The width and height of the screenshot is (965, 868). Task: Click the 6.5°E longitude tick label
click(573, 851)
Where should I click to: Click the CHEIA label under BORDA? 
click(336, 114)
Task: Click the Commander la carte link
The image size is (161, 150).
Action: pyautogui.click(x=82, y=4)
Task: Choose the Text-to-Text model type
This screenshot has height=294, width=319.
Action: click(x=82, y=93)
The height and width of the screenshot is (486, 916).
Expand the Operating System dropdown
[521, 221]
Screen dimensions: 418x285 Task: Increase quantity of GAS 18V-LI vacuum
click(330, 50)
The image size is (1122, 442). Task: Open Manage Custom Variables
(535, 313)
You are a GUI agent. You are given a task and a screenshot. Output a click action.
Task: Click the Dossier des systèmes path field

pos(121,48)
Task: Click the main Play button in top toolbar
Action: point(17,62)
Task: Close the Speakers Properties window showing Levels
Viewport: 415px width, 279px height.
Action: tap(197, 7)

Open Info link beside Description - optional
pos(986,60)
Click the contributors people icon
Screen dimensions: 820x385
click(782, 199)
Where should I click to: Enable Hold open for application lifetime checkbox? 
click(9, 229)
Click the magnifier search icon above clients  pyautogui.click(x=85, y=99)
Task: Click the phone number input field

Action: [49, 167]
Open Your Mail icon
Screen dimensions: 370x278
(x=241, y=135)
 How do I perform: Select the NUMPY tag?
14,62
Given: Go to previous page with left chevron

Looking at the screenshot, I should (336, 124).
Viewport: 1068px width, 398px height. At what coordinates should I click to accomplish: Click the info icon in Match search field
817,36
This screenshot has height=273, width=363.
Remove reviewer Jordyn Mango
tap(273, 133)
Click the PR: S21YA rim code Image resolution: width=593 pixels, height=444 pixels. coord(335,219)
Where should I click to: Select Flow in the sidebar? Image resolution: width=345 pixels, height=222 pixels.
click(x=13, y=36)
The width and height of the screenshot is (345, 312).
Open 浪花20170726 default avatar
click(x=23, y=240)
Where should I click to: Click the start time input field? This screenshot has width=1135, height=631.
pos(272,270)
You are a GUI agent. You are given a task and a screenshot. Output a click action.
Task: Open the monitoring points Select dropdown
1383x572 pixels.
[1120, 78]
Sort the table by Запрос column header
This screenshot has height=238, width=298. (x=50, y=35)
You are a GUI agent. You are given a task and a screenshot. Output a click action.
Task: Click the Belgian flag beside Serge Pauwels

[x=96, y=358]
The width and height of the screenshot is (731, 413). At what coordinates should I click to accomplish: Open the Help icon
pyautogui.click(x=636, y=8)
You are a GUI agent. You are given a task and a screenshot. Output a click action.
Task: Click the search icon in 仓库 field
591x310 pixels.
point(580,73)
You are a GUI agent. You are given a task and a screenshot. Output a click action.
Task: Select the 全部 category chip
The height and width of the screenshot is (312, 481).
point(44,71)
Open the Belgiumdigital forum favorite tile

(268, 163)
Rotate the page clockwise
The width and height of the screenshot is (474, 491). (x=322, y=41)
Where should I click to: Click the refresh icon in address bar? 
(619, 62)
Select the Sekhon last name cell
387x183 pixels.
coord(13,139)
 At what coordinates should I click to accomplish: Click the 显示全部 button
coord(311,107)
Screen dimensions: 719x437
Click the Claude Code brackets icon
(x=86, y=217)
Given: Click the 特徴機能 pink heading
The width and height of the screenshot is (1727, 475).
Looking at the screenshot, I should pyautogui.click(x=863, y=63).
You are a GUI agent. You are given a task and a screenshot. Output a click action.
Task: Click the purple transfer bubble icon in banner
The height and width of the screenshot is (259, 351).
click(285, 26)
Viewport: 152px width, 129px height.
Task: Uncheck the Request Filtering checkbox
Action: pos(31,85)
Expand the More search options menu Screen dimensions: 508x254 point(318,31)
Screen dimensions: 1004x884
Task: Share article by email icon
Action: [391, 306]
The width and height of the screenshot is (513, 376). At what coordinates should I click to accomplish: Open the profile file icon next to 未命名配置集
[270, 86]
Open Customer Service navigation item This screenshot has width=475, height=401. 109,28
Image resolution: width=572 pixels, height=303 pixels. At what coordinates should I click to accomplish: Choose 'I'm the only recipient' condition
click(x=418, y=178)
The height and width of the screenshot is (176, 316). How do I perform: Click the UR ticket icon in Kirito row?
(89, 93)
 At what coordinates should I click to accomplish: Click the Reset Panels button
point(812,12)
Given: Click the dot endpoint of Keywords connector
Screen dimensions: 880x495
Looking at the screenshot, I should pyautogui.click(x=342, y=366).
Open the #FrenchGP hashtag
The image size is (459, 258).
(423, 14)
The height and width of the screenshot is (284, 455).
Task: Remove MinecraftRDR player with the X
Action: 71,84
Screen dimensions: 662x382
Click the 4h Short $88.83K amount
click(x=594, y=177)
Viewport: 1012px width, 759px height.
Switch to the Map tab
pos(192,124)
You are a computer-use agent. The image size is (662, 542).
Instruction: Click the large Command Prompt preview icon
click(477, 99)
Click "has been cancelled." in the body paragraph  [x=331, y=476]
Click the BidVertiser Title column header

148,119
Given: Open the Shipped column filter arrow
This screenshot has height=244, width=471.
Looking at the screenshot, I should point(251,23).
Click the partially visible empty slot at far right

■ **INSTRUCTIONS FOR THE TASK**: Output the full set of entries exactly as they were given.

■ **YOUR RESPONSE**:
The width and height of the screenshot is (965, 868). Task: Click the 6.5°E longitude tick label
click(573, 851)
Where should I click to: Click the CHEIA label under BORDA? 
click(336, 114)
Task: Click the Commander la carte link
The image size is (161, 150).
Action: pyautogui.click(x=82, y=4)
Task: Choose the Text-to-Text model type
This screenshot has height=294, width=319.
Action: click(x=82, y=93)
The height and width of the screenshot is (486, 916).
Expand the Operating System dropdown
[521, 221]
Screen dimensions: 418x285 Task: Increase quantity of GAS 18V-LI vacuum
click(330, 50)
The image size is (1122, 442). Task: Open Manage Custom Variables
(535, 313)
You are a GUI agent. You are given a task and a screenshot. Output a click action.
Task: Click the Dossier des systèmes path field

pos(121,48)
Task: Click the main Play button in top toolbar
Action: point(17,62)
Task: Close the Speakers Properties window showing Levels
Viewport: 415px width, 279px height.
Action: tap(197, 7)

Open Info link beside Description - optional
pos(986,60)
Click the contributors people icon
Screen dimensions: 820x385
click(782, 199)
Where should I click to: Enable Hold open for application lifetime checkbox? 
click(9, 229)
Click the magnifier search icon above clients  pyautogui.click(x=85, y=99)
Task: Click the phone number input field

Action: [49, 167]
Open Your Mail icon
Screen dimensions: 370x278
(x=241, y=135)
 How do I perform: Select the NUMPY tag?
14,62
Given: Go to previous page with left chevron

Looking at the screenshot, I should (336, 124).
Viewport: 1068px width, 398px height. At what coordinates should I click to accomplish: Click the info icon in Match search field
817,36
This screenshot has height=273, width=363.
Remove reviewer Jordyn Mango
tap(273, 133)
Click the PR: S21YA rim code Image resolution: width=593 pixels, height=444 pixels. coord(335,219)
Where should I click to: Select Flow in the sidebar? Image resolution: width=345 pixels, height=222 pixels.
click(x=13, y=36)
The width and height of the screenshot is (345, 312).
Open 浪花20170726 default avatar
click(x=23, y=240)
Where should I click to: Click the start time input field? This screenshot has width=1135, height=631.
pos(272,270)
You are a GUI agent. You are given a task and a screenshot. Output a click action.
Task: Open the monitoring points Select dropdown
1383x572 pixels.
[1120, 78]
Sort the table by Запрос column header
This screenshot has height=238, width=298. (x=50, y=35)
You are a GUI agent. You are given a task and a screenshot. Output a click action.
Task: Click the Belgian flag beside Serge Pauwels

[x=96, y=358]
The width and height of the screenshot is (731, 413). At what coordinates should I click to accomplish: Open the Help icon
pyautogui.click(x=636, y=8)
You are a GUI agent. You are given a task and a screenshot. Output a click action.
Task: Click the search icon in 仓库 field
591x310 pixels.
point(580,73)
You are a GUI agent. You are given a task and a screenshot. Output a click action.
Task: Select the 全部 category chip
The height and width of the screenshot is (312, 481).
point(44,71)
Open the Belgiumdigital forum favorite tile

(268, 163)
Rotate the page clockwise
The width and height of the screenshot is (474, 491). (x=322, y=41)
Where should I click to: Click the refresh icon in address bar? 
(619, 62)
Select the Sekhon last name cell
387x183 pixels.
coord(13,139)
 At what coordinates should I click to accomplish: Click the 显示全部 button
coord(311,107)
Screen dimensions: 719x437
Click the Claude Code brackets icon
(x=86, y=217)
Given: Click the 特徴機能 pink heading
The width and height of the screenshot is (1727, 475).
Looking at the screenshot, I should pyautogui.click(x=863, y=63).
You are a GUI agent. You are given a task and a screenshot. Output a click action.
Task: Click the purple transfer bubble icon in banner
The height and width of the screenshot is (259, 351).
click(285, 26)
Viewport: 152px width, 129px height.
Task: Uncheck the Request Filtering checkbox
Action: pos(31,85)
Expand the More search options menu Screen dimensions: 508x254 point(318,31)
Screen dimensions: 1004x884
Task: Share article by email icon
Action: [391, 306]
The width and height of the screenshot is (513, 376). At what coordinates should I click to accomplish: Open the profile file icon next to 未命名配置集
[270, 86]
Open Customer Service navigation item This screenshot has width=475, height=401. 109,28
Image resolution: width=572 pixels, height=303 pixels. At what coordinates should I click to accomplish: Choose 'I'm the only recipient' condition
click(x=418, y=178)
The height and width of the screenshot is (176, 316). How do I perform: Click the UR ticket icon in Kirito row?
(89, 93)
 At what coordinates should I click to accomplish: Click the Reset Panels button
point(812,12)
Given: Click the dot endpoint of Keywords connector
Screen dimensions: 880x495
Looking at the screenshot, I should pyautogui.click(x=342, y=366).
Open the #FrenchGP hashtag
The image size is (459, 258).
(423, 14)
The height and width of the screenshot is (284, 455).
Task: Remove MinecraftRDR player with the X
Action: 71,84
Screen dimensions: 662x382
Click the 4h Short $88.83K amount
click(x=594, y=177)
Viewport: 1012px width, 759px height.
Switch to the Map tab
pos(192,124)
You are a computer-use agent. The image size is (662, 542).
Instruction: Click the large Command Prompt preview icon
click(477, 99)
Click "has been cancelled." in the body paragraph  [x=331, y=476]
Click the BidVertiser Title column header

148,119
Given: Open the Shipped column filter arrow
This screenshot has height=244, width=471.
Looking at the screenshot, I should point(251,23).
Click the partially visible empty slot at far right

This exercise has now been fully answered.